With the publication of the Call to the soldier (1897) and Uprooted (1897), which remains with the Worship of ego its major works, it evolved, little by little, to the French Nationalisme republican and traditionalism with the attachment with the roots, the family, the army and the native soil. Maurice Barrès is also the great writer of the Revanche against victorious Germany in 1871 with Colette Baudoche , With the service of Germany .

Maurice Barrès recalls his personal evolution in the text on November 2nd in Lorraine . He evokes there “the ground and deaths”, “the large cemeteries where breath the spirit”, finishes some with the exaggerated individualism of its youth, develops the idea that our “Me” is only “the transitory one produced company”, and comes to the conclusion which “our reason obliges us to place our steps on the steps of our predecessors”. The evolution of its thought is not without relationship with the death of his/her father and especially of his mother.

He was elected in 1906 with the French Academy.

It is known that he liked, in a platonic way, the poetess Anna de Noailles, and that this love inspired to him a Garden on Oronte .

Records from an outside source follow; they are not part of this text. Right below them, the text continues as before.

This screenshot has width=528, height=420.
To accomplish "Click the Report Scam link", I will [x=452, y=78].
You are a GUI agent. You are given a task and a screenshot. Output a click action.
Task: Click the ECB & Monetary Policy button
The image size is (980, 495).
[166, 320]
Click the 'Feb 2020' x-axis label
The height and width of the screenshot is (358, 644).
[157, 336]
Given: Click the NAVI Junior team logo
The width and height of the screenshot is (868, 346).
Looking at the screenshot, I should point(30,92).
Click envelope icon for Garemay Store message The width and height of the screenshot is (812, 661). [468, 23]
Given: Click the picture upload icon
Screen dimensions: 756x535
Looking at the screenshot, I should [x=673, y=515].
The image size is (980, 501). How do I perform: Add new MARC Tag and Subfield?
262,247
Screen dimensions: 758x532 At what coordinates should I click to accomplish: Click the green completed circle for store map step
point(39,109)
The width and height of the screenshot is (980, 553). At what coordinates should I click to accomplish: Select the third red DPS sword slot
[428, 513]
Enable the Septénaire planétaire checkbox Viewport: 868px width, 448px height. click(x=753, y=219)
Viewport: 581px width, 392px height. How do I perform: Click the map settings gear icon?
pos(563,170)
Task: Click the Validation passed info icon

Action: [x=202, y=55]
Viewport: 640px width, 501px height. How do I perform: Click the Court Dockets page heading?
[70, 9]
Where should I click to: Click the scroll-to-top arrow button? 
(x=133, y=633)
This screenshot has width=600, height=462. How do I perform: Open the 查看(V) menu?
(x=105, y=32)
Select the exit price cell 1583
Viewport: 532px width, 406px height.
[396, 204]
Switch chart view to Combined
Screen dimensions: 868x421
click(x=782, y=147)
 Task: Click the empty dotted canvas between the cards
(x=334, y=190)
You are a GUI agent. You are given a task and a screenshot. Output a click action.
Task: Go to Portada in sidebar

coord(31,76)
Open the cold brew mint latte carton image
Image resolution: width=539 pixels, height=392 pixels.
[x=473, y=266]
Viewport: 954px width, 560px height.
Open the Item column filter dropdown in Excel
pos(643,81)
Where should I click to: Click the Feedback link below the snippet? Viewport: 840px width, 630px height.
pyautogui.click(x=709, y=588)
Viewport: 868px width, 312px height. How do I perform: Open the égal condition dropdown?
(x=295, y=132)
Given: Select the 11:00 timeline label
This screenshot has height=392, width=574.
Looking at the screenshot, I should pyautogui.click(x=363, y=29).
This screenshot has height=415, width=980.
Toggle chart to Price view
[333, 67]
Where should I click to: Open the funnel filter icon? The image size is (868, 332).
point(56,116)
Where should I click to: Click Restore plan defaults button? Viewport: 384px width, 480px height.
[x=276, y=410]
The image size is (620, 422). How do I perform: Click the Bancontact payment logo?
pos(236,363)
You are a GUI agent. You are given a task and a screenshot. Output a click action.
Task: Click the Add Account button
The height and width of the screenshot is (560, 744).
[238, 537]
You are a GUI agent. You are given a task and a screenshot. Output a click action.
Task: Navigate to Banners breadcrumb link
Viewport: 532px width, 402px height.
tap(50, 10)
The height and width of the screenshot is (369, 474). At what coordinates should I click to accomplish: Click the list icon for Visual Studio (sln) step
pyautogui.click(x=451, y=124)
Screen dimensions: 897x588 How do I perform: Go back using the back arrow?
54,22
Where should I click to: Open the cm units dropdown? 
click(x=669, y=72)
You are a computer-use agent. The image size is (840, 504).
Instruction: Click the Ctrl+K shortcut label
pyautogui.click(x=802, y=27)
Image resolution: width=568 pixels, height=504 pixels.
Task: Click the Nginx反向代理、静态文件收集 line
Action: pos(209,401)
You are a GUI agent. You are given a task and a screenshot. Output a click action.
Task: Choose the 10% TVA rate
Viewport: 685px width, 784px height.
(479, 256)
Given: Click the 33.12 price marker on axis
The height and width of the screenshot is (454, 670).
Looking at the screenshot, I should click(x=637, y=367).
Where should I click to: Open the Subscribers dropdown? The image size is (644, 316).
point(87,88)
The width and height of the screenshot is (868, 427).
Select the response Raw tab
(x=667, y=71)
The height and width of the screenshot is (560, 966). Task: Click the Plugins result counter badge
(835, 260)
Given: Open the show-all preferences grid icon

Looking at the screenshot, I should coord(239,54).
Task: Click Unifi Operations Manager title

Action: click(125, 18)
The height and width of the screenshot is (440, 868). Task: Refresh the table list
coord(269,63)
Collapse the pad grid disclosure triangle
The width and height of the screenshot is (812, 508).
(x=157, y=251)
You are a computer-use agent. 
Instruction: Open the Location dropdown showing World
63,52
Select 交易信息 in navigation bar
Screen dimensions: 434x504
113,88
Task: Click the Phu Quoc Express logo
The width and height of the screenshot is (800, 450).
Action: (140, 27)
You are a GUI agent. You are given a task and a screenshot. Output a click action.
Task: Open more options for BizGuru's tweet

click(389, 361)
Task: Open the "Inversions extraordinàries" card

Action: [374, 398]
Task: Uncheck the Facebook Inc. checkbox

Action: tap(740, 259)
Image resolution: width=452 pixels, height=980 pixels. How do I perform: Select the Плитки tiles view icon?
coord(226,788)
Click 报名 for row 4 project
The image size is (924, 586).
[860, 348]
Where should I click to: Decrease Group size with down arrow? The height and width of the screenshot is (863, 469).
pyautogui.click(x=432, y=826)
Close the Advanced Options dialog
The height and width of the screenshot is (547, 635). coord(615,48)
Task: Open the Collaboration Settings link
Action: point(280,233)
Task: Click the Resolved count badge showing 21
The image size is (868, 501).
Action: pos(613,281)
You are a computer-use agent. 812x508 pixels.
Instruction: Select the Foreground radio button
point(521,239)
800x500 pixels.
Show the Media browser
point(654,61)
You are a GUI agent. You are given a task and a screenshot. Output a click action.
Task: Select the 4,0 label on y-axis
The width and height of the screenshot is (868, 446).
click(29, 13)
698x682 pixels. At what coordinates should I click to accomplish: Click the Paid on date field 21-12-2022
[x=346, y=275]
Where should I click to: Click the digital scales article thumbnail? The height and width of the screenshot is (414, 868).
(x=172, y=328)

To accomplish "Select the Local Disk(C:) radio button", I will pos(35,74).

Bars travelled much, in particular in Greece from April at May 1900, a tour which it recalls in its account of voyage Voyage in Sparte (appeared in 1906). It went up the the Nile in December 1907 - January 1908. Of this voyage, one knows only some notes in his Cahiers . Bars turns over in the East in May - June 1914: Alexandria, Beirut, Damas, Alep, Antioche, etc Its account of voyage an Investigation with the country of Raising appeared only in November 1923.

Political commitment

Parallel to its career of writer, Barrès had an important political activity. Elected official appointed boulangist of Nancy at 27 years, it wanted to be also socialist and sat at the extreme-left. He founded the transitory nationalist review the Rosette ; he then adhered to the Ligue patriots of Paul Déroulède, and was antidreyfusard. Whereas the young person Leon Blum had come to visit him while hoping to rejoin it with the combat for the rehabilitation of Dreyfus, he refused and wrote a certain number of articles Antisémites, affirming in particular: “That Dreyfus betrayed, I concluded it from his race. ”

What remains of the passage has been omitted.